I only have two experiences of breeders. 

1 was chloes breeder. Irresponsible, dogs got in together on Christmas day whilst family were having lunch. Charged us £450, partially because mum gave up on pushing after Chlo so they had a c section. Only good thing was that chlo had gone to a home before-and after a day they'd taken her back. 

Then Brackens breeder. Bred from her bitch, who she had bred from her previous bitch, to a v v proper dog. Had brackens mum and brackens uncle, and brackens grandmother. She bred because she wanted another dog to keep-she works hers. She did absolutely everything right with the birth and the puppies-had buyers for all but one from 2weeks-and the one she eventually sold at 8 weeks, she was totally prepared to keep. 

She has been an invaluable resource, a fantastic friend, and a confidant in the worst times with Chloe. She charged us 600 for bracken-but we have hip scores for EVERY dog back 9 generations on one side, and 11 on the other. And her support is priceless. Her price also reflected the current going rate, and she personally doesnt feel she made much of a profit-particularly as we all left with a full huge bag of food, 3 vet beds, loads of suitable chews and treats, and weetabix! Haha.


----------



## quirky (17 September 2011)

My mother has a bitch that before she was allowed to buy, the owners sat down and interviewed both her and my father.
They were allowed on that day to 'hypothetically' choose a dog whilst the breeders took up references from the vet my mum and dad have used for years.
After taking up references, the breeders contacted my parents to inform they had been successful and could have the bitch they had chosen.

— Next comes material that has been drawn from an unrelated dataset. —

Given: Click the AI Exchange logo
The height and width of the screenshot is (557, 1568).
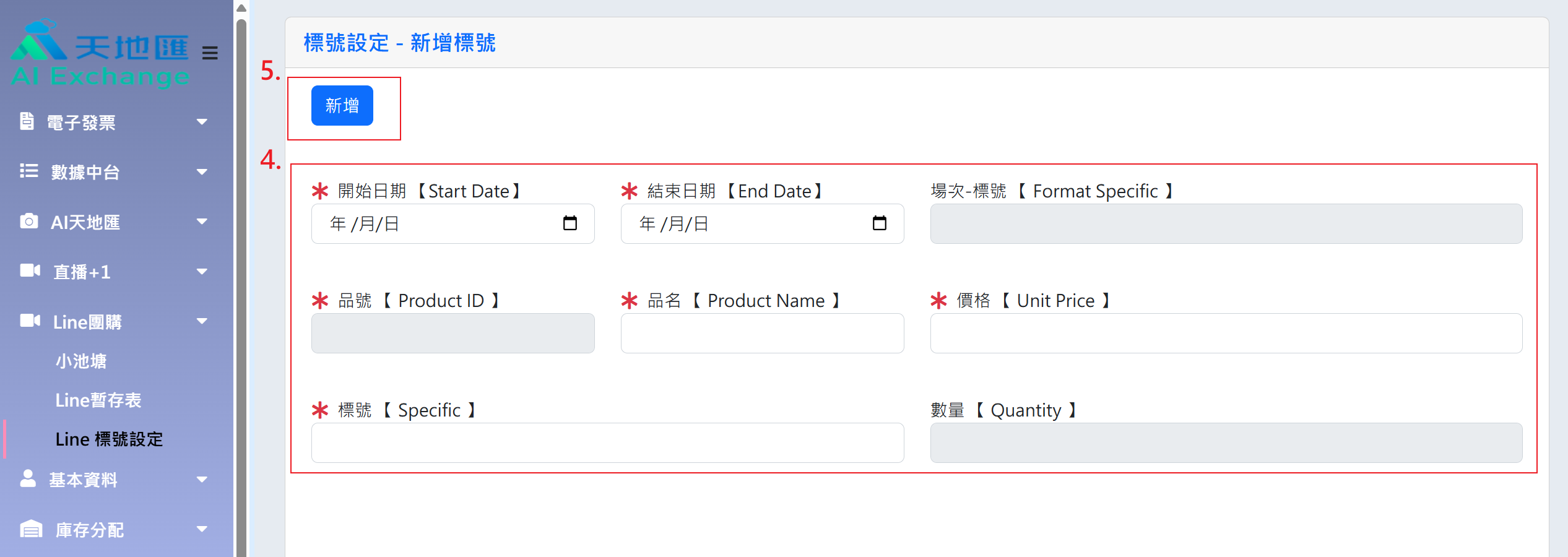Looking at the screenshot, I should click(x=100, y=54).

The breeders have put a covenant (I think it is called that) on the bitch that she cannot be bred unless the original breeders have a say as to who the stud dog is. Yes, they could breed to some random dog but even if he was KC registered, the puppies would not be.
My parents have never bred and neither wish to but it is something the breeder does with all their dogs. The reason being they have imported dogs from Germany to better the breed and they don't want that 'good' breeding ruined by people who are after a quick buck.

Personally, I think it is a good idea on the breeders part but if somebody is going to make a fast buck from their bitches womb, I doubt any covenant will stop them. They will just breed more and charge less at a guess.


----------



## MurphysMinder (17 September 2011)

Most decent breeders will do everything you describe Quirky, and will put endorsements on the registration papers re breeding.   Unfortunately this only applies to kc reg puppies, and this I suspect is why you often see pups advertised as pedigree but no kc papers.  It is a way of getting round the kc endorsement, and also of course designer breeds cannot be kc registered but can command stupid prices so yet another loophole.
As to the original question,  I tend not to factor in the cost of keeping my bitch, as I would have her anyhow whether she was being bred from or not.  But all the others things mentioned, health tests, stud fees, whelping costs and rearing the pups certainly would eat into any money earned from selling the pups.  I would be lying if I said I didn't have some extra cash left after having  a litter, but certainly not a huge amount, the last litter I made enough to buy a new lawnmower - no not a ride on a push along.
One of the things that really narks me about people who breed a litter without any thought to the welfare of the breed, or the puppies, is that they are able to call themselves breeders, to me that is a title to be earned.  Like Brackens breeder I have made many lasting friendships with people who have bought my pups, in fact I had a phone call from someone only last week who had a dog from me 23 years ago , obviously they have long since lost their lad but we keep in touch, and they are interested in an Evie pup.


----------



## Dry Rot (17 September 2011)

Looking at the header of this thread, I thought, "That needs to be in the jokes section", but I see there isn't one!


----------



## s4sugar (17 September 2011)

Dry Rot said:



			Looking at the header of this thread, I thought, "That needs to be in the jokes section", but I see there isn't one!

Click to expand...


Nice !


----------



## lexiedhb (18 September 2011)

I asked about breeding for profit on another forum recently- once they had stopped shouting at me got some really interesting replies. Basically as I see it if you do it properly- health tests, stud fees, vet care, scans, puppy packs, showing the dogs in question, keep a pup for yourself etc etc then there is little or no profit to be had from breeding, especially if you have a small litter.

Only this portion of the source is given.